Il est clair que si l’OMS remet l’accent sur le laboratoire de Wuhan, on gaspillerait du temps et des ressources et ralentirait le processus de traçabilité du virus. Les seuls bénéficiaires de cette situation sont les politiciens anti-Chine et les complotistes américains et occidentaux qui piétinent la science, ignorent les faits et nourrissent des ambitions égoïstes, au détriment de la santé et du bien-être de toute l’humanité.

Aujourd’hui, il y a de plus en plus de cas qui prouvent que la COVID-19 est apparue dans de nombreuses régions du monde plus tôt qu’on ne le pensait. Par exemple, une étude publiée en juin par les Instituts nationaux de la santé américaine indique que le nouveau coronavirus s’était propagé aux États-Unis dès décembre 2019. Du matériel génétique du nouveau coronavirus a été détecté dans des échantillons d’eaux usées prélevés en novembre 2019 dans une municipalité brésilienne.

Ainsi que les derniers résultats de recherche de l’Institut de Cancérologie de Milan, en Italie, qui indiquent que le nouveau coronavirus était probablement déjà présent dans le pays en octobre 2019.
Tout cela suggère que la COVID-19 est susceptible d’émaner de sources multiples et qu’une traçabilité mondiale, multifacettes et multidimensionnelle est alors nécessaire.
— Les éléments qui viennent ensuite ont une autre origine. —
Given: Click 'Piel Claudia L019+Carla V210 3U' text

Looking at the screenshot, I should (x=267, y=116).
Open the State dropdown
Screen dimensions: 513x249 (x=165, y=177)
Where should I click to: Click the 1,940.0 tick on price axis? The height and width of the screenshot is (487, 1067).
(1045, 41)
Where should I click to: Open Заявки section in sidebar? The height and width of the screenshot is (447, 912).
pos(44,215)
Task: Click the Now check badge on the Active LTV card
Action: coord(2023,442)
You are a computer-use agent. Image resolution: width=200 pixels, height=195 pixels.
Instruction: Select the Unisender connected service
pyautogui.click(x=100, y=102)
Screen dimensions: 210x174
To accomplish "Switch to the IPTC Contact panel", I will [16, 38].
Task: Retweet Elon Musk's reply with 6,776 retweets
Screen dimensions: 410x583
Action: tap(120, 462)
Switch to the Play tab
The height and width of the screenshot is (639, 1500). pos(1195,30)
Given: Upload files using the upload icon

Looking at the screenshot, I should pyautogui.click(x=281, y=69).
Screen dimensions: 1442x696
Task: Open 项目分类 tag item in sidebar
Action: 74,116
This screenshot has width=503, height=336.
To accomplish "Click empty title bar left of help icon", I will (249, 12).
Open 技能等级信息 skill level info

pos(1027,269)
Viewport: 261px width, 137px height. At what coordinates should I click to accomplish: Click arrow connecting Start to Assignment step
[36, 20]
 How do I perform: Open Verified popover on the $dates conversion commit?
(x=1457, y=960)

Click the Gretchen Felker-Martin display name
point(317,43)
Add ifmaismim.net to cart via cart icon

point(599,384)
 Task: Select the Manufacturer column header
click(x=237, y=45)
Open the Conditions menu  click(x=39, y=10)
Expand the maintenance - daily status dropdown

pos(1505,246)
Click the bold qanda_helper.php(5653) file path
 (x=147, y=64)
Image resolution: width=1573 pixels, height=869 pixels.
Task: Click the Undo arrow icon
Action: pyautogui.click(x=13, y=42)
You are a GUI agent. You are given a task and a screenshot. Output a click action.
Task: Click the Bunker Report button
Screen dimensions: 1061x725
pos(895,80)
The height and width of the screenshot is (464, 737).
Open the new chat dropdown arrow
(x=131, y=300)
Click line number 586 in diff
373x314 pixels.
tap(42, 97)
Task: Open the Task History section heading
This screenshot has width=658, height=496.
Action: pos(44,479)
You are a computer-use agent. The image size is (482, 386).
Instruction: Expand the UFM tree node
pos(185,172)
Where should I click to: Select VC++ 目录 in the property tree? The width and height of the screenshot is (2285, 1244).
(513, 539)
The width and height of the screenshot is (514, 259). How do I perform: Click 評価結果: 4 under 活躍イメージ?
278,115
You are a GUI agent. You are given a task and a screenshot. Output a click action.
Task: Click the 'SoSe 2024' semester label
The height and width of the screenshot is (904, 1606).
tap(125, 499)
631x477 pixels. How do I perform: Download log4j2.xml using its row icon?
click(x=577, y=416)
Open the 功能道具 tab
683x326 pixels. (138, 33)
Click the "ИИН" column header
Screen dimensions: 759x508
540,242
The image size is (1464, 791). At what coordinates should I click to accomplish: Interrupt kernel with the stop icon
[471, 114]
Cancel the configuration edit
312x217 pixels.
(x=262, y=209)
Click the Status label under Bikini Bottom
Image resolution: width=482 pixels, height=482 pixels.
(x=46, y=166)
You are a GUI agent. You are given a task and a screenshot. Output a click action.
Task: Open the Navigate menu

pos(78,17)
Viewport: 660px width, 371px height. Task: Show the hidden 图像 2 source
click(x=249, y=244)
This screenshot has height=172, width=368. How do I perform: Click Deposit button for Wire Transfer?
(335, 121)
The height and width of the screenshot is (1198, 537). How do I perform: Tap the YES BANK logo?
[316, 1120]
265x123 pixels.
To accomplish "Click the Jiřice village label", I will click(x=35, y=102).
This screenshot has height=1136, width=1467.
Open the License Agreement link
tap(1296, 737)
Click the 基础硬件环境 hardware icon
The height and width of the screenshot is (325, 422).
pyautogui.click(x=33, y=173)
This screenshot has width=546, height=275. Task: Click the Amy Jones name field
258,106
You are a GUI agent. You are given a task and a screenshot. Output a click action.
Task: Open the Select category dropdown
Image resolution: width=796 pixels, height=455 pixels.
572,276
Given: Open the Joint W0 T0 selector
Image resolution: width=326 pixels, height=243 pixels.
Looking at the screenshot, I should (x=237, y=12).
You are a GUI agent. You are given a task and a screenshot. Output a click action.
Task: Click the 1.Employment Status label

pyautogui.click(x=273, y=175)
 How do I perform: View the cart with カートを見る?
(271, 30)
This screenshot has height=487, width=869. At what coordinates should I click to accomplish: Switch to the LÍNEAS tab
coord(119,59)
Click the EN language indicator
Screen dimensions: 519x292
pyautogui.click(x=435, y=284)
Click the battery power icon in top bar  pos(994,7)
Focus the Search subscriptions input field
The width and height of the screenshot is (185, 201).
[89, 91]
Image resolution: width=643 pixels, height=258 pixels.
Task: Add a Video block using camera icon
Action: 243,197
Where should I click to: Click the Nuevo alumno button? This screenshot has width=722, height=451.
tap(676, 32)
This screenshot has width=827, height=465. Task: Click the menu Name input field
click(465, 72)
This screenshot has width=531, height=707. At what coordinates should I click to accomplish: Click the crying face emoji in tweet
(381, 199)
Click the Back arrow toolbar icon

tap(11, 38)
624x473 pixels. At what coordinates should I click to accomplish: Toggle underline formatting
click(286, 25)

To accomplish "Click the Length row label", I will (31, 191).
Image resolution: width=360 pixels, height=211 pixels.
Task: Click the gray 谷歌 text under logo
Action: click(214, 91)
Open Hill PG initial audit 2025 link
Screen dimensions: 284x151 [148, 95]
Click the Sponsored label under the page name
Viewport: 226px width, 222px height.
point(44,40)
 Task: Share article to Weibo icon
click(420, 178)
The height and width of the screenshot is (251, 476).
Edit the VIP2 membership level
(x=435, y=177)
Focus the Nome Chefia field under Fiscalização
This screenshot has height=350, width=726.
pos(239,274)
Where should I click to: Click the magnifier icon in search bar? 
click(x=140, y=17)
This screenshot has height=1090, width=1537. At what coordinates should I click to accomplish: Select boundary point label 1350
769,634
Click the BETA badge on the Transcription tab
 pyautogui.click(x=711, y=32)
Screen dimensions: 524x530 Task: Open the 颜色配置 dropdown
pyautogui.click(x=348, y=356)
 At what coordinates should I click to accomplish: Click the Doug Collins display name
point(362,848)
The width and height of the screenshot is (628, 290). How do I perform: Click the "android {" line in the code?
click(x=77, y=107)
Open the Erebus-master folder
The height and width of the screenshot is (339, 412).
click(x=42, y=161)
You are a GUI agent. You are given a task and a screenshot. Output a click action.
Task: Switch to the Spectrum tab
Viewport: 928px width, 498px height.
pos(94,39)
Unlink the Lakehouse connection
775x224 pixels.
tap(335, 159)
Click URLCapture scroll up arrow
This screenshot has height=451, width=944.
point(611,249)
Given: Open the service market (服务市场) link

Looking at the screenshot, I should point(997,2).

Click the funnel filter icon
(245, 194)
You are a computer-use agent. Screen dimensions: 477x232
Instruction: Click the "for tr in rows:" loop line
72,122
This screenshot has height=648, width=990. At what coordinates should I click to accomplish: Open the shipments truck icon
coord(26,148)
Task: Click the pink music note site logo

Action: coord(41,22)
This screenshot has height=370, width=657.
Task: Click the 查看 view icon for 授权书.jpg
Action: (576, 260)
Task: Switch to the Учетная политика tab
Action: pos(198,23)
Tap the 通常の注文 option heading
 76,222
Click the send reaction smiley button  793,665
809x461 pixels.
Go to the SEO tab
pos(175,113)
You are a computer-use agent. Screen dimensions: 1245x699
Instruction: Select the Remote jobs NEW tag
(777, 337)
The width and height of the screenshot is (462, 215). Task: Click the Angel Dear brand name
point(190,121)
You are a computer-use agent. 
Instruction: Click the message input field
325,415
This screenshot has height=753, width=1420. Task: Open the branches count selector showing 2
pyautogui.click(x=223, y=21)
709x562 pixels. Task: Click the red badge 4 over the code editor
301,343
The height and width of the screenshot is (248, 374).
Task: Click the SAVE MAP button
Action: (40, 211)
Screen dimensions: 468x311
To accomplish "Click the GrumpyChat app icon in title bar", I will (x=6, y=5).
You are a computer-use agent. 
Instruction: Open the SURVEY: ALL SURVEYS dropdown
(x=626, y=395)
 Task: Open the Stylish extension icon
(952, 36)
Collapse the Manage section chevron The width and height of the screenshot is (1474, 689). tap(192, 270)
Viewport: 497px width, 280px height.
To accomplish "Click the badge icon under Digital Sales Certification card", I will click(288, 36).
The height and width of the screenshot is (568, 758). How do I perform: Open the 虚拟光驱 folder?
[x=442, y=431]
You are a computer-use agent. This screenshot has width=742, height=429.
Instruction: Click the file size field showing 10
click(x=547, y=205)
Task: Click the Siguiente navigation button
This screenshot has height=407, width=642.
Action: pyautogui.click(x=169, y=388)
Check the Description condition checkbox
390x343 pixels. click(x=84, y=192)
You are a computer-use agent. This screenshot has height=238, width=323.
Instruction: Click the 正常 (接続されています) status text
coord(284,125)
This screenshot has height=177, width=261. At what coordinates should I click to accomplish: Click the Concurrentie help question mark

Les États-Unis, “le pays qui a le plus échoué dans la lutte contre l’épidémie”, devraient faire l’objet de la plus grande enquête. Si les laboratoires doivent faire l’objet d’une enquête, le laboratoire biologique de Fort Detrick, aux États-Unis, et la ” pneumonie mystère ” survenue à proximité de celui-ci, à l’automne 2019, sont particulièrement préoccupants et devraient faire l’objet de la deuxième phase de recherche de l’OMS sur la traçabilité du virus.

Les virus sont l’ennemi commun de l’humanité et la communauté internationale ne peut gagner que si elle travaille ensemble. À l’heure actuelle, 55 pays ont écrit au directeur général de l’OMS pour soutenir une étude mondiale sur l’origine du virus et s’opposer à la politisation des questions ayant trait à la traçabilité. Il s’agit là d’un appel général de la communauté internationale, selon lequel l’origine du virus est une question scientifique qui ne doit jamais céder à l’ingérence politique, sous peine d’être nuisible.